Gov. Quinn just signed a bill abolishing the death penalty in Illinois, according to the state representative who sponsored the bill. It’s a move I personally support, given capital punishment’s tarnished history here, but I read one article this weekend that at least made me more sympathetic to some of its proponents: "The Brand," by David Grann (you can read a Q&A with the author here).

Grann describes a prison-based, Mafia-like underground economy run by the Aryan Brotherhood out of some of the nation’s most tightly controlled prisons. Despite the fact that many of the upper-level members were confined to places like Marion and ADX Florence, and Pelican Bay, the gang managed to run drugs, kill guards, and even order vengeance killings on the outside–including of the family members of targets–according to Gregory Jessner, the assistant U.S. attorney who built a case against the gang’s members using RICO statutes.

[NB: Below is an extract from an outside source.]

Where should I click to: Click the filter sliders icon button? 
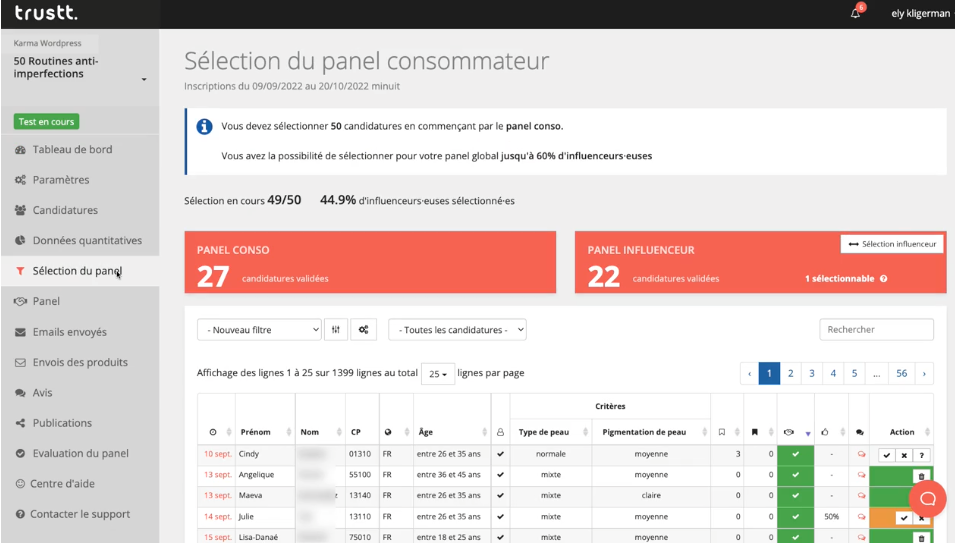tap(336, 329)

ADX FlorenceIt’s an utterly fascinating account of how the Aryan Brotherhood, with no shortage of innovative subterfuge like using sophisticated ciphers and writing in urine, built itself into a powerful, dangerous organization over three decades. And some of the members were already serving life sentences. One, Thomas Silverstein, is considered the country’s most isolated inmate; he killed two inmates in Marion–and then a guard–and is suing over his singular conditions of incarceration.

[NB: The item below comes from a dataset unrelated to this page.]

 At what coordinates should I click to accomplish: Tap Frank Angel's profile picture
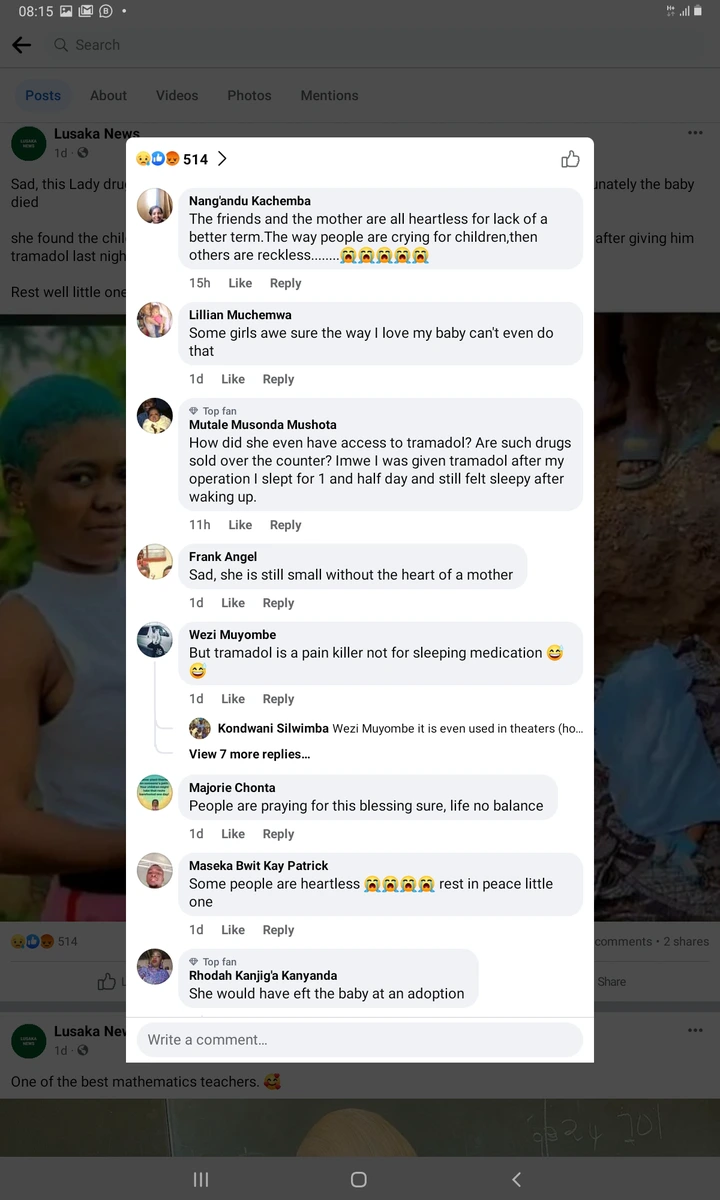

It does raise a difficult question. Silverstein is surely too dangerous to ever leave prison. Not only that, the federal government contends he’s too dangerous to house in all but the greatest isolation, to the point where his incarceration may be unconstitutional (depending on what happens with his lawsuit), and his past crimes and association with the Aryan Brotherhood make a compelling case for that.

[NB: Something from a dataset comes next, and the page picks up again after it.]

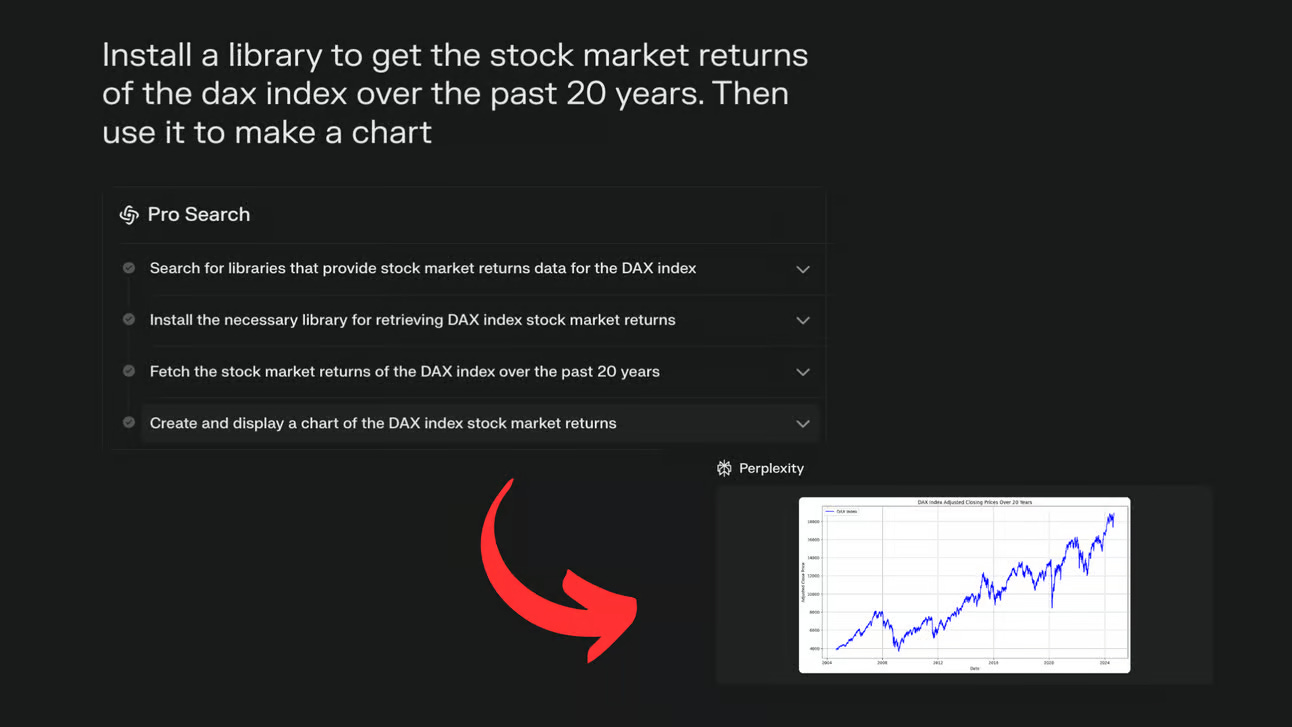The height and width of the screenshot is (727, 1292).
Task: Click the Pro Search header label
Action: [199, 214]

So what do you do? That’s as good a case for capital punishment as exists, no?

That’s the argument Jessner used. He brought capital charges against many of the Aryan Brotherhood’s members, beginning with a case you may recall from 2004, which took place in far downstate Benton, Illinois. There was a mistrial (scroll down), and Jessner had to bring the case again, this time in Santa Ana. Two members got life sentences after the juries deadlocked on sentencing. Another one of Jessner’s targets in the 2004 case, David Sahakian, got an extra 20 years after his case was finally decided in 2009.

In the end, juries didn’t avail themselves of the capital-punishment option, despite the convictions. Meanwhile, the revelations about the death penalty in Illinois continued to unfold. Compelling arguments for the death penalty remain, but it’s clear that in Illinois it wasn’t worth the risk.

Related: The Sun-Times‘s Dave McKinney on the last man to be executed in Illinois, Andrew Kokoraleis. In 2002, Eric Zorn (who covered the Kokoraleis case) wrote:

You need look no further for an example of inequity than Andrew Kokoraleis, the one inmate whose execution you OKd. He was the youngest member of a gang of four spree killers. The second youngest member, witless mope Eddie Spreitzer, is on Death Row. Meanwhile Andrew’s older brother Thomas, another member, is up for parole in 14 years, and the gang’s depraved mastermind, Robin Gecht, has a parole date in 2042.